The seven national holidays have previously been observed by workers who did not have a five-day workweek, but the Ministry of Labor plans to eliminate them following the passage of new amendments, which raise overtime pay for working on a newly established weekly “flexible rest day.”
All workers already have one weekly “fixed day off,” on which working is almost entirely forbidden, except in special circumstances, such as a disaster or emergency.
“[President] Tsai [Ing-wen (蔡英文)] promised to cut working hours for workers as part of her election platform, but what her administration is doing is cutting seven national holidays while pushing a fake five-day workweek,” Workers Struggle Alliance member Chen Ming-chen (陳姳臻) said, adding that the groups plan to stage protests next month prior to the legislature’s next extraordinary session.

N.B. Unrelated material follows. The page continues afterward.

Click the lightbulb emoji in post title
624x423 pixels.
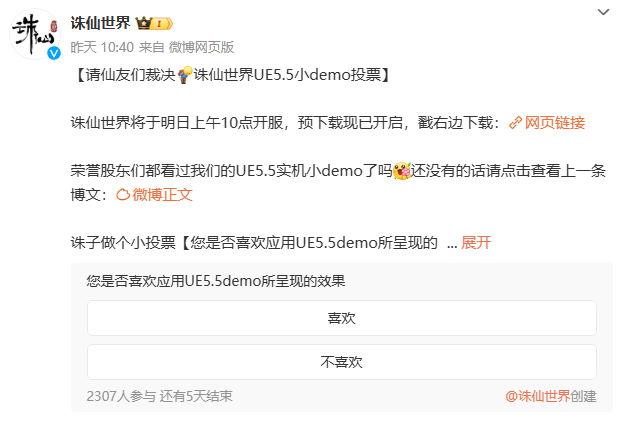[185, 75]
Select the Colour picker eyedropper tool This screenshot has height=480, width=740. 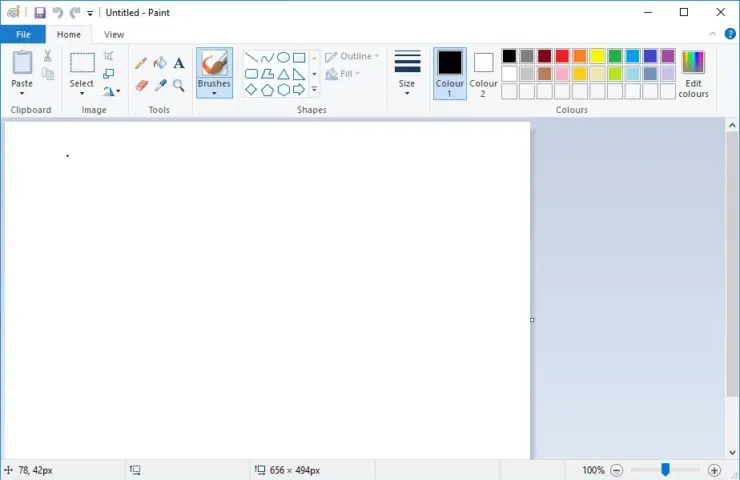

While the new amendments were initially slated to pass this week, consideration was halted last week after the DPP coconvener of the legislative committee in question chose not to open a review session on the proposed amendments, preventing the meeting from being held.
Workers Struggle Alliance member Kuo Kuan-chun (郭冠均) criticized remarks by Tsai on Thursday, in which she promised to guarantee workers’ rights while striking a balance between the interests of workers and businesses.
“She already made similar statements before the election. What we expect is something more substantial: the withdrawal of the proposal to cut national holidays while mandating two ‘fixed days off’ each week to truly realize a five-day workweek,” he said.